* **PROBLEM TO WORK ON**
Copy out every record below exactly as written, but leave out any pictures.

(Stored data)
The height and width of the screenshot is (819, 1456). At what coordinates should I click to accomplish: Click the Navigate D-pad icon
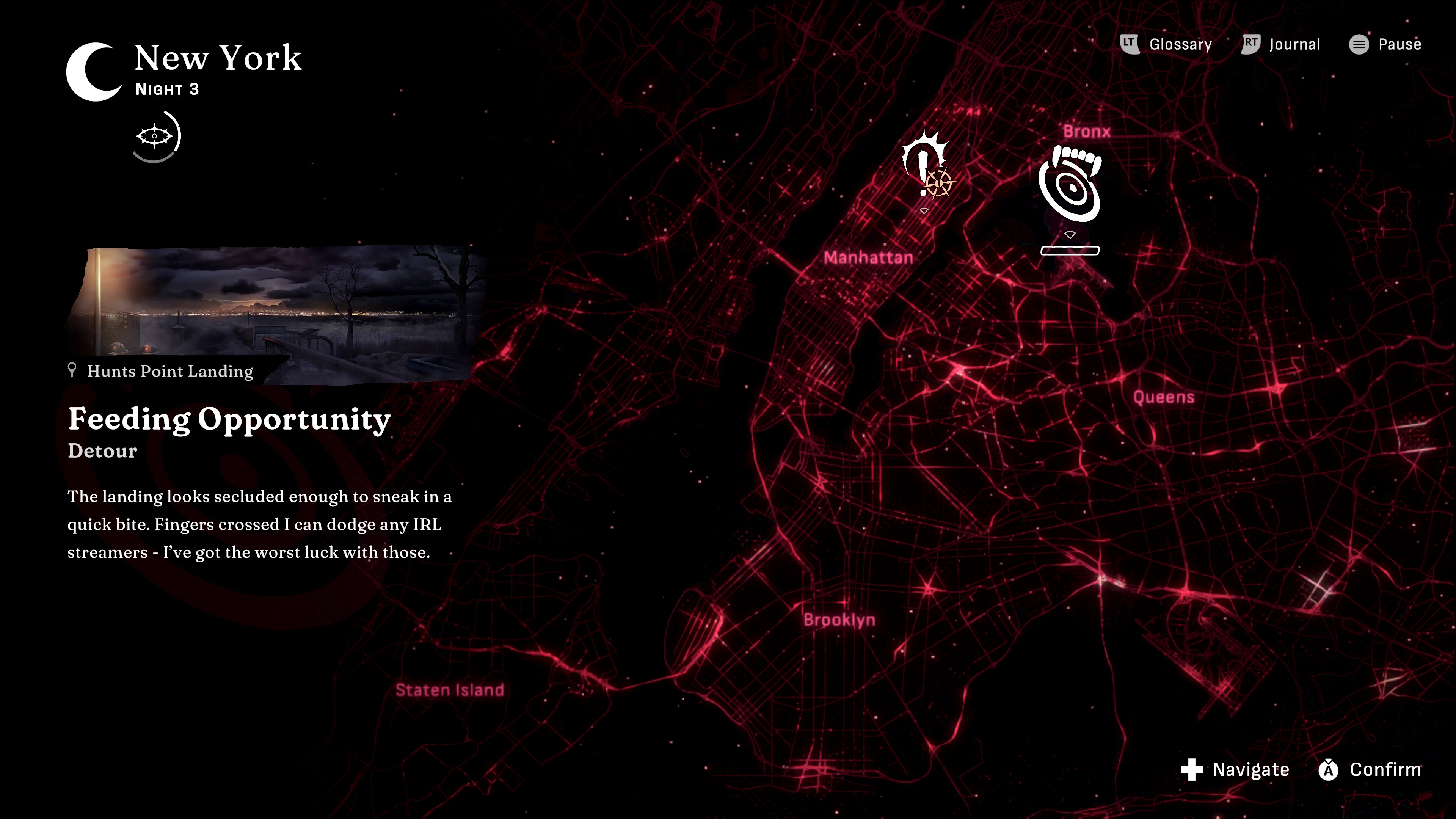coord(1191,769)
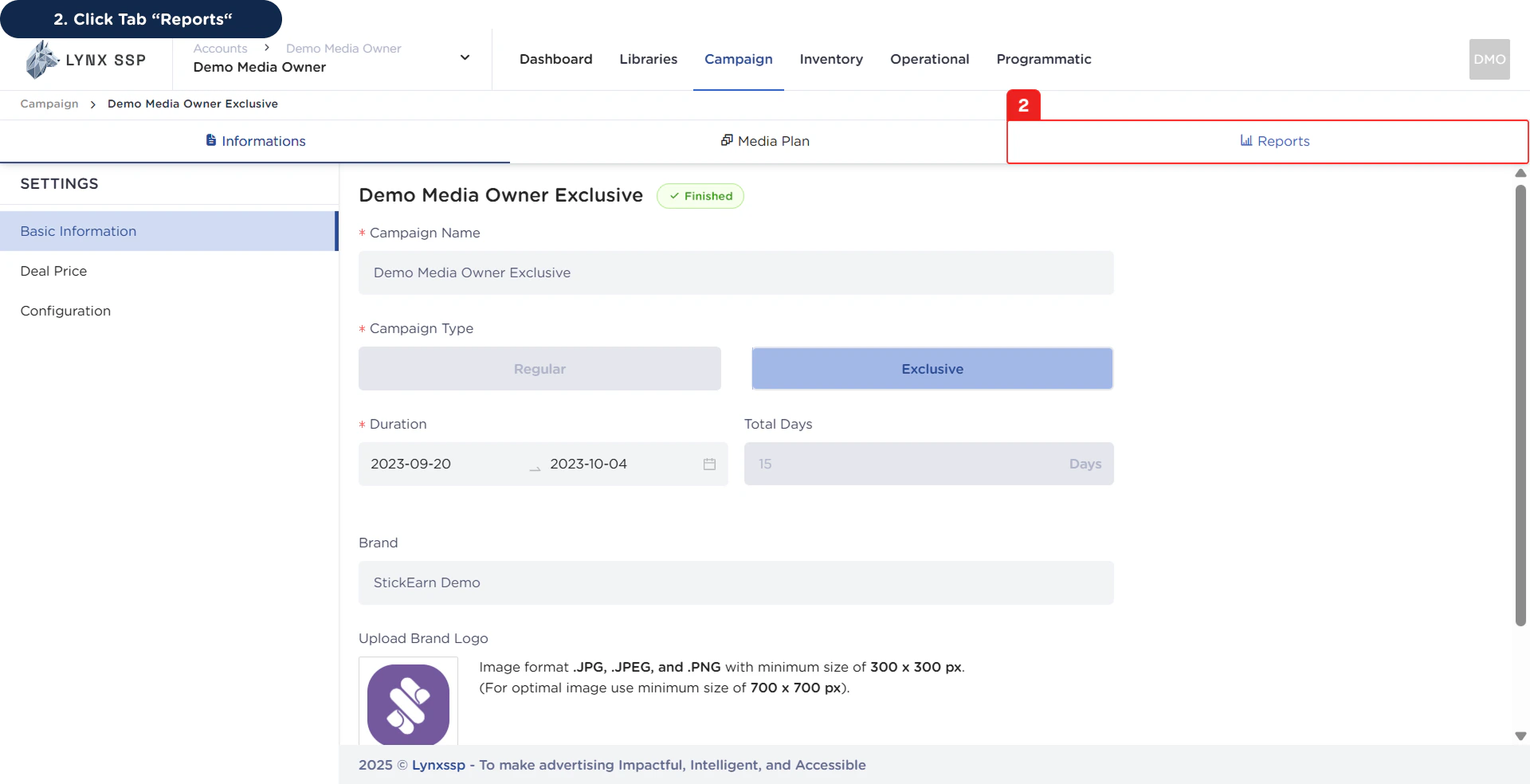Click the scroll-up arrow icon
The width and height of the screenshot is (1530, 784).
pos(1520,174)
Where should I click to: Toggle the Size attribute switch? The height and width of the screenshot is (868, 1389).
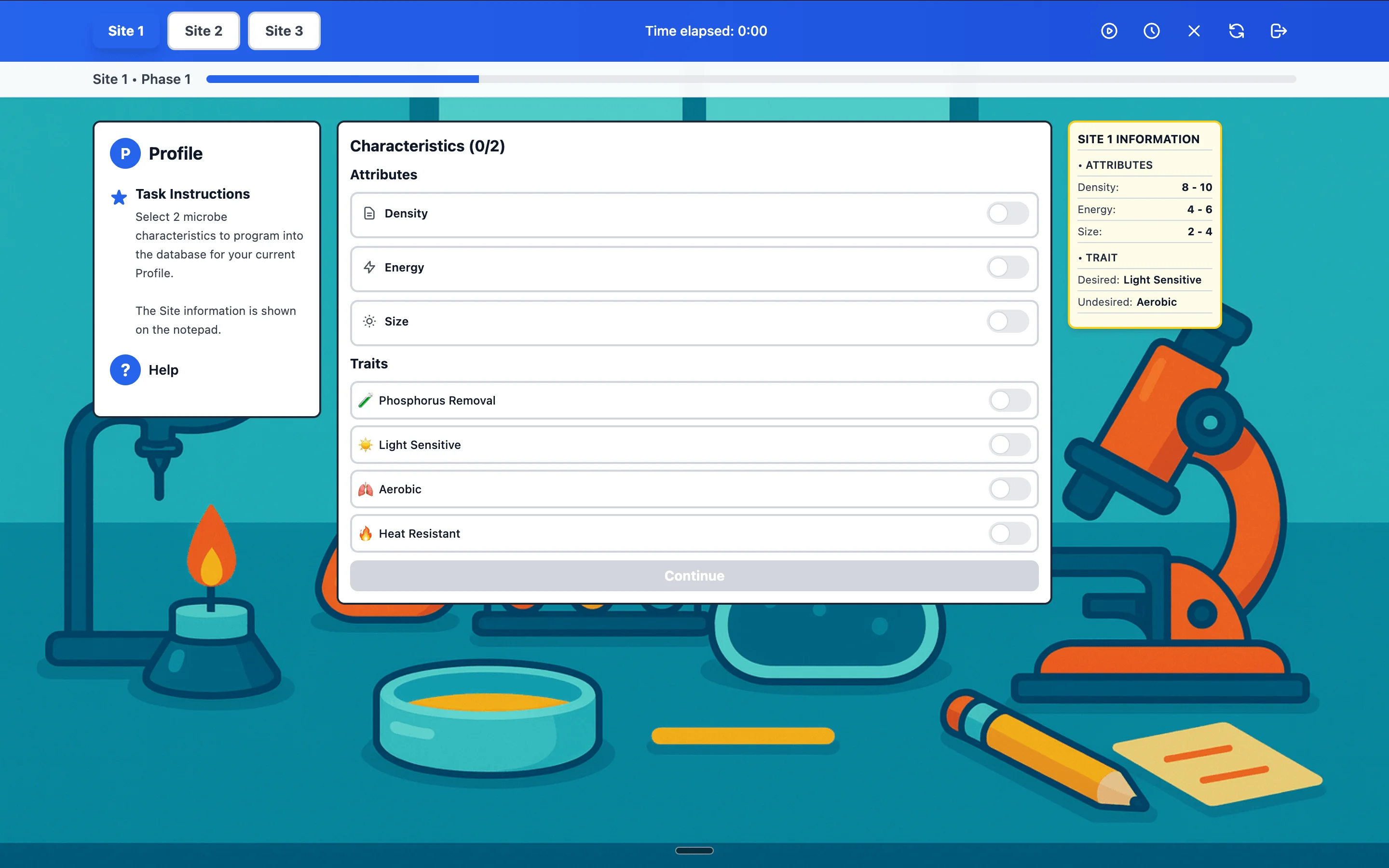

* **ANSWER BOX**
The height and width of the screenshot is (819, 1456). At what coordinates should I click to accomplish: Click the Navigate D-pad icon
coord(1191,769)
Click the scroll-up arrow icon
The width and height of the screenshot is (1530, 784).
pos(1520,174)
Where should I click to: Toggle the Size attribute switch? The height and width of the screenshot is (868, 1389).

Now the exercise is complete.